━━━ Excerpt

Note: Hi, I didn’t have intention to write this blog since it’s a bit fresh for me on this topic. However, I’ll present it to my colleagues so let’s give it a shot.
This blog will cover mostly on what I know so far on Model Context Protocol (MCP). It triggered a bit on what it is and made me did a quick research and tried out implementing it on weekend.
What is MCP?
MCP is a framework/open protocol that came up due to problem on interaction between AI models and client applications. Think MCP likes USB-C for AI applications e.g. I want AI to interact with Jira ticket then I need to provide module for AI model to interact with Jira. For other benefits, as stated as “open protocol”, it is a standard for many AI models and integrations to interact freely and encourage plug-and-play interfaces on this standard.
Components for MCP
Actually, it is just back to “client-server” model including,
- Host for running AI Model
- MCP Client for initiate requests
- MCP Server which serve contexts and tools
From this diagram, we can see that MCP Server plays a huge role (and also primary component to implement) since it is the component that will interact with external application, being helping hands for AI model.
Tested out quickly in Cursor.
I’m currently using Cursor and so I think it is good opportunity to try this quickly. There’re SDK available for various language in MCP e.g.
- Typescript
- C#
- Python
- Java
- Rust (in development)
The code for server is pretty much simple, I think for crucial parts we need to know is the resource that we can implement to serve. There’re 3 resources you need to know first,
- Resource - these are data that you will expose from MCP server, this act like GET endpoint
- Tools - these is computation, side-effect function for AI model to interact e.g. calculate data, automation script interact with website
- Prompts - this is template prompt for AI model to use, similiar to what that is hyped as “prompt engineering” long before.
This is some example of tool I tried to implement quickly.

━━━━━━

• Instructions for the task:
Answer these from the post on MCP:
(a) What everyday connector does the post compare MCP to?
(b) Which of the three listed components serves contexts and tools?
(c) Which language's SDK is marked as still in development?
The data that follows has no connection to the post on MCP.

━━━ Information provided

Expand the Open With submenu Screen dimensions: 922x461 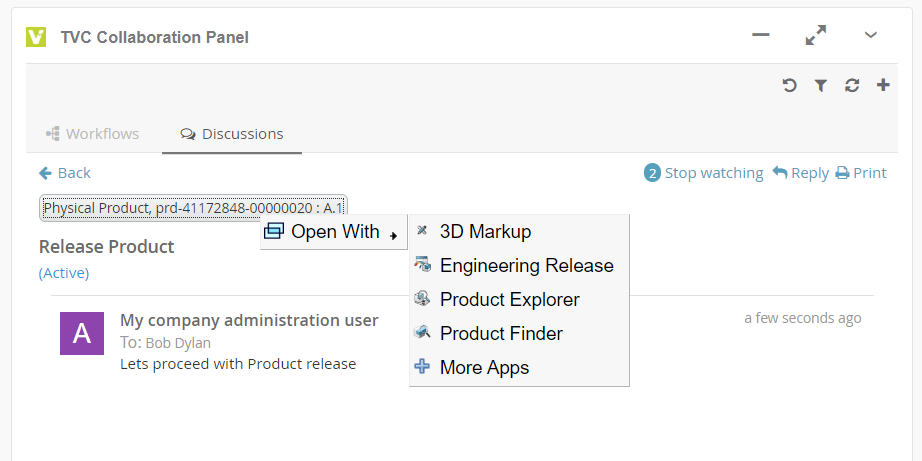coord(334,232)
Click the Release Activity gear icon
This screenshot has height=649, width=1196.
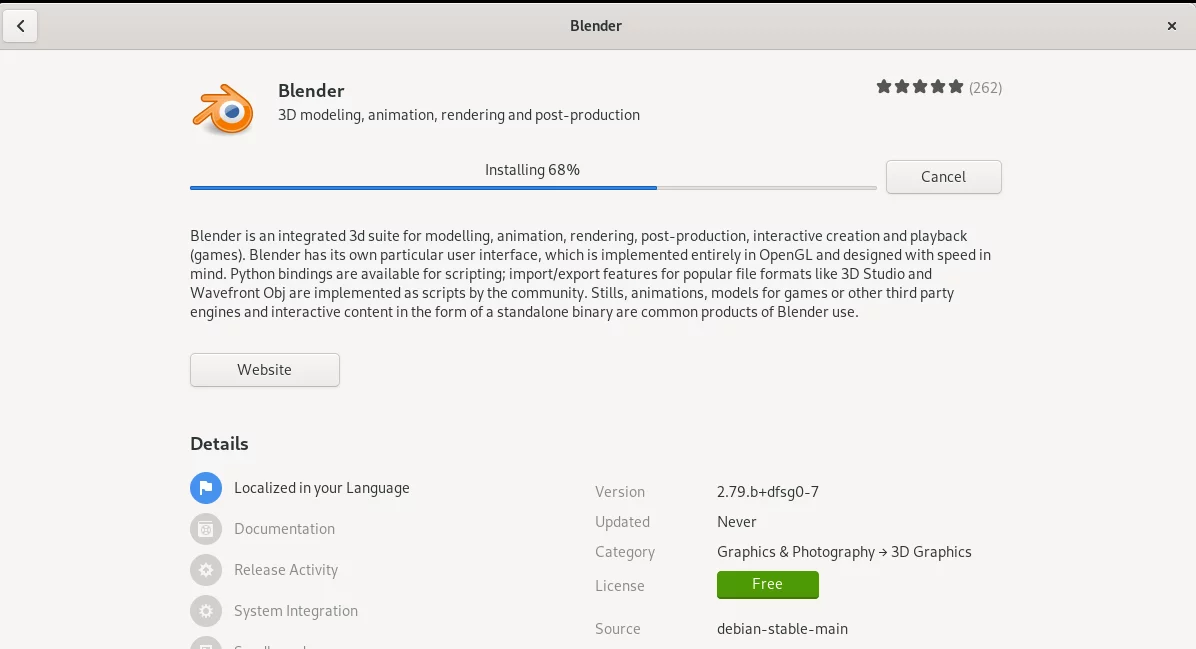206,570
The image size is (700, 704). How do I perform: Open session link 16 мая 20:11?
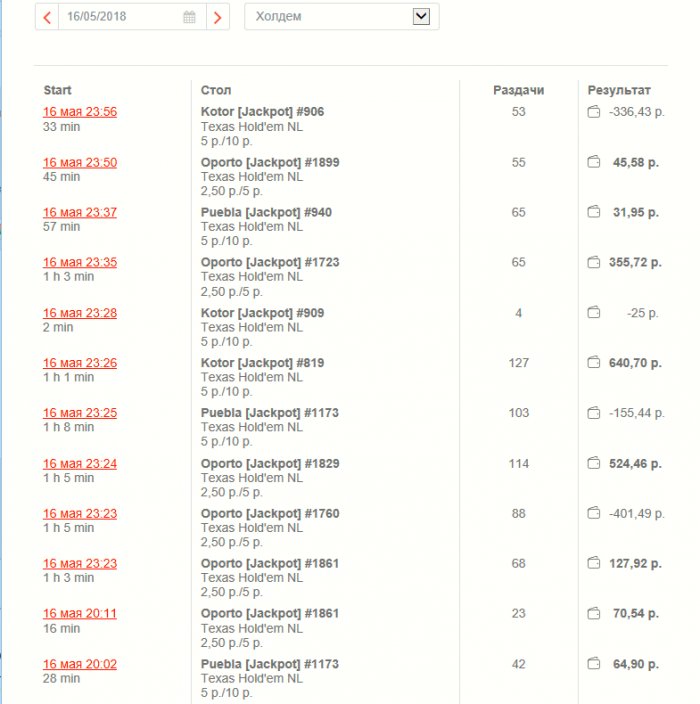coord(80,613)
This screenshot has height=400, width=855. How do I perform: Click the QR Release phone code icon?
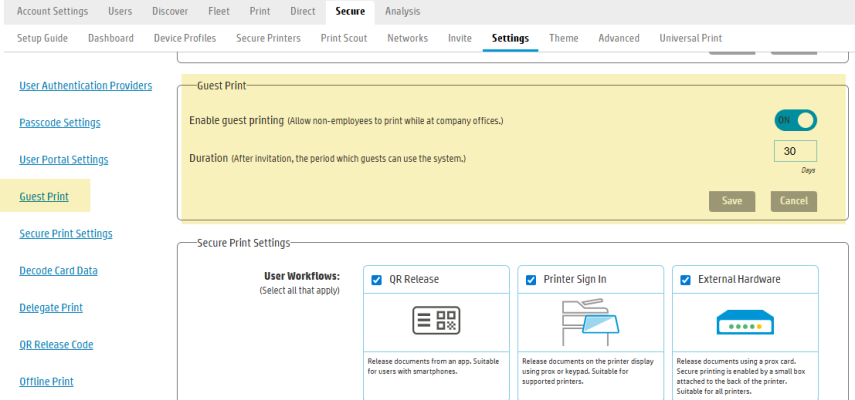point(436,320)
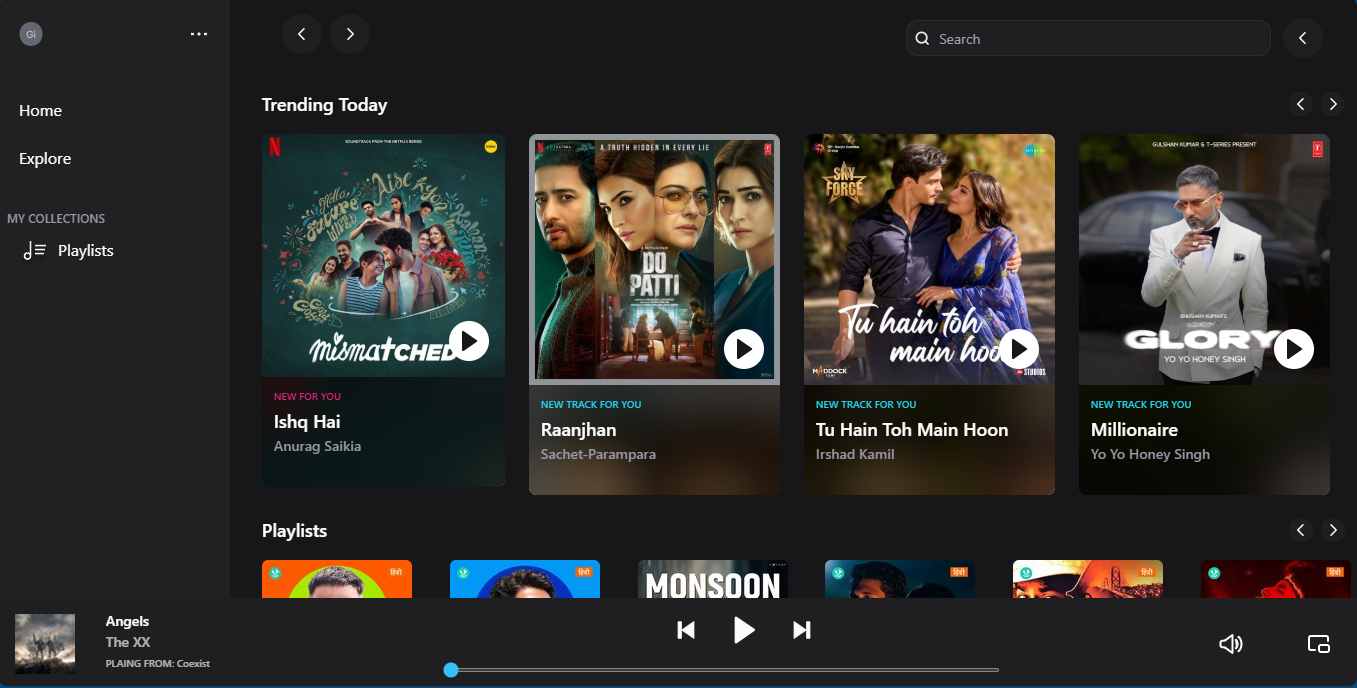Play Raanjhan from Do Patti

(744, 349)
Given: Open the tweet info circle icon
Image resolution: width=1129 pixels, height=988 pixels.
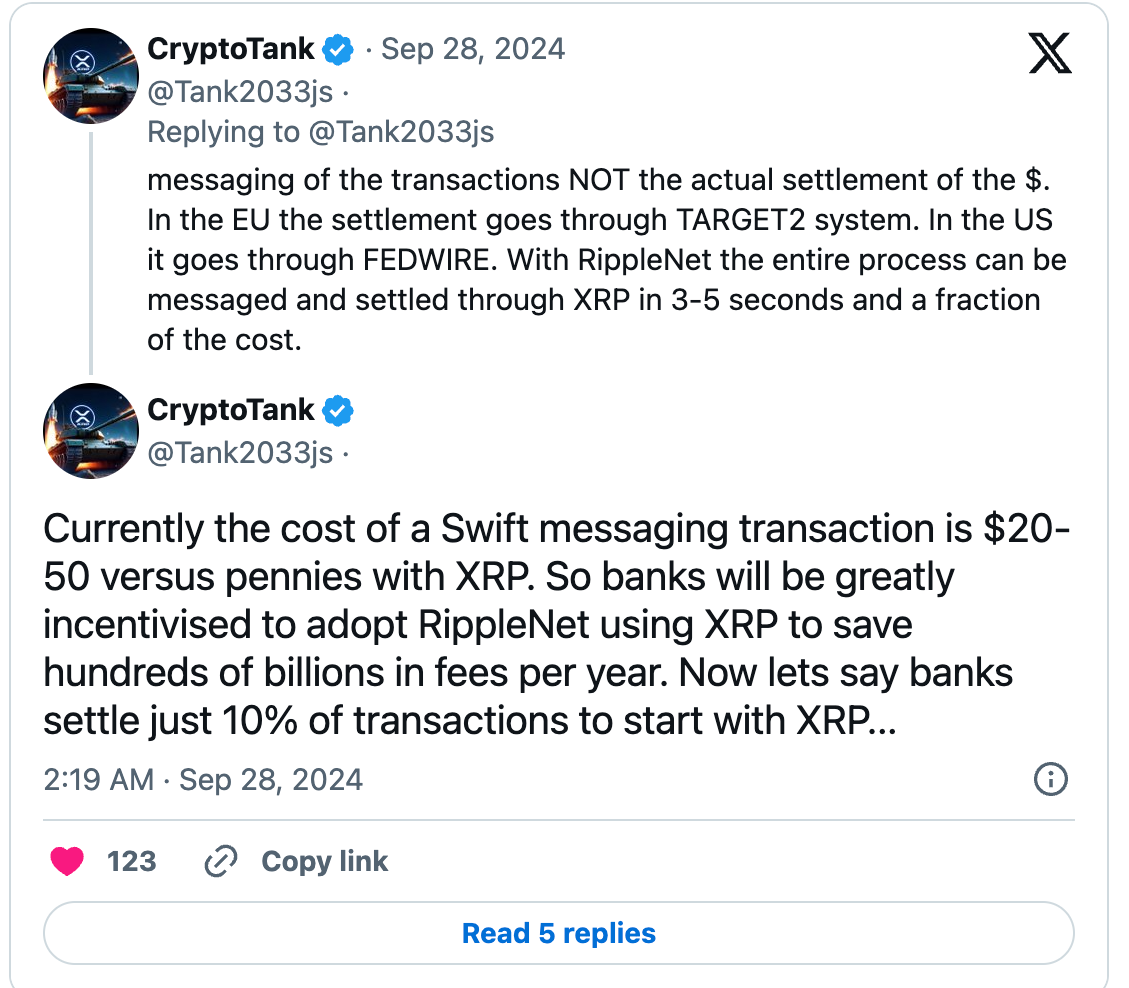Looking at the screenshot, I should [x=1051, y=779].
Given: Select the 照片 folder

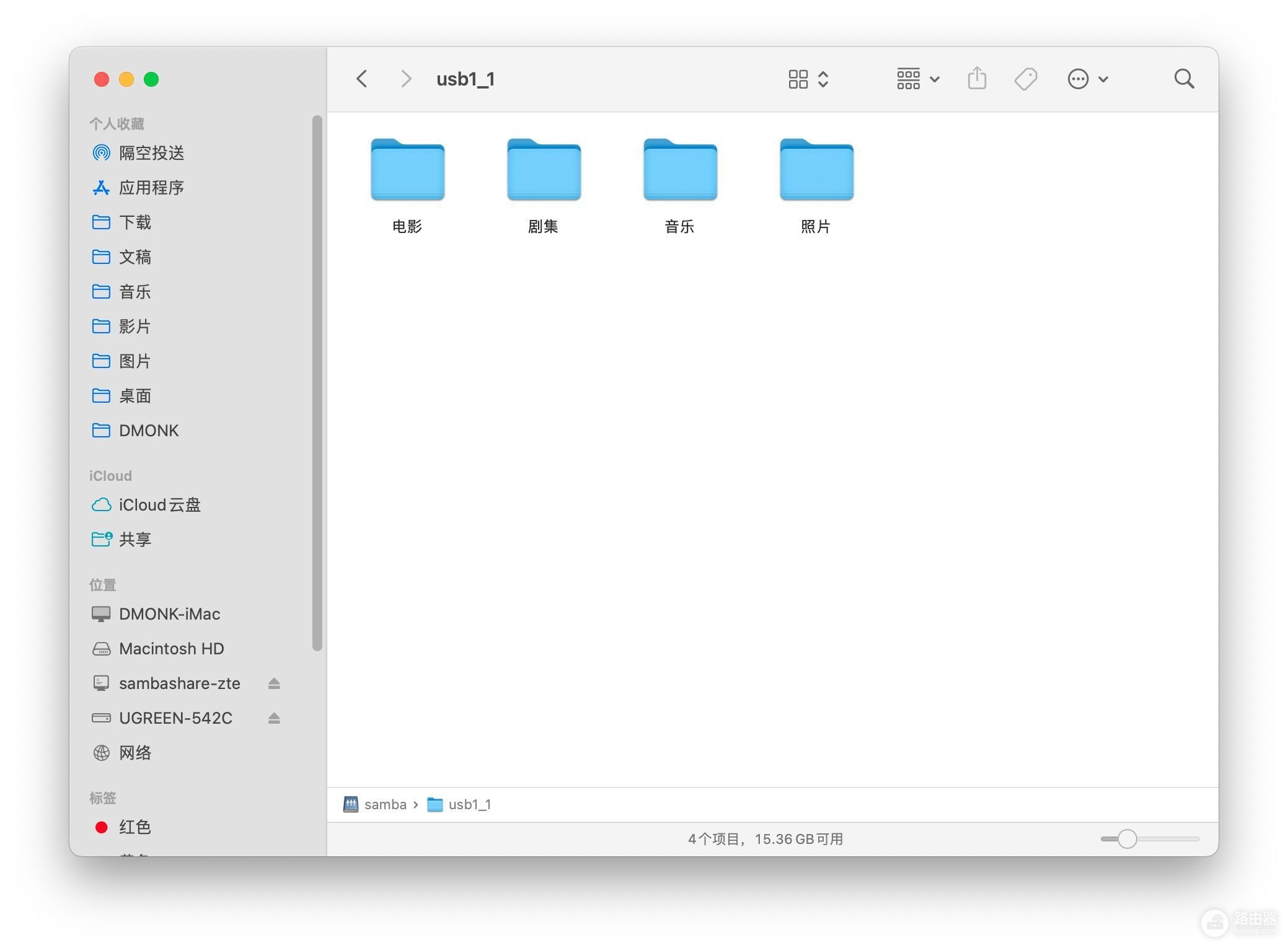Looking at the screenshot, I should (x=816, y=185).
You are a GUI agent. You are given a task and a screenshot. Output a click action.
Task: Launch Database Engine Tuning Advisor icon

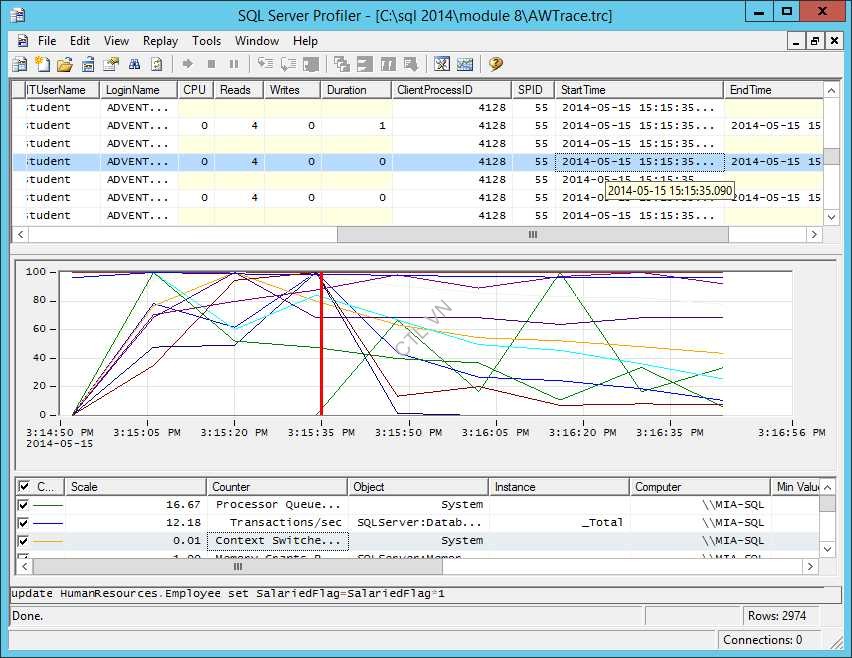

━━━━━━

• Answer space:
(a) USB-C, for AI applications.
(b) The MCP Server.
(c) Rust.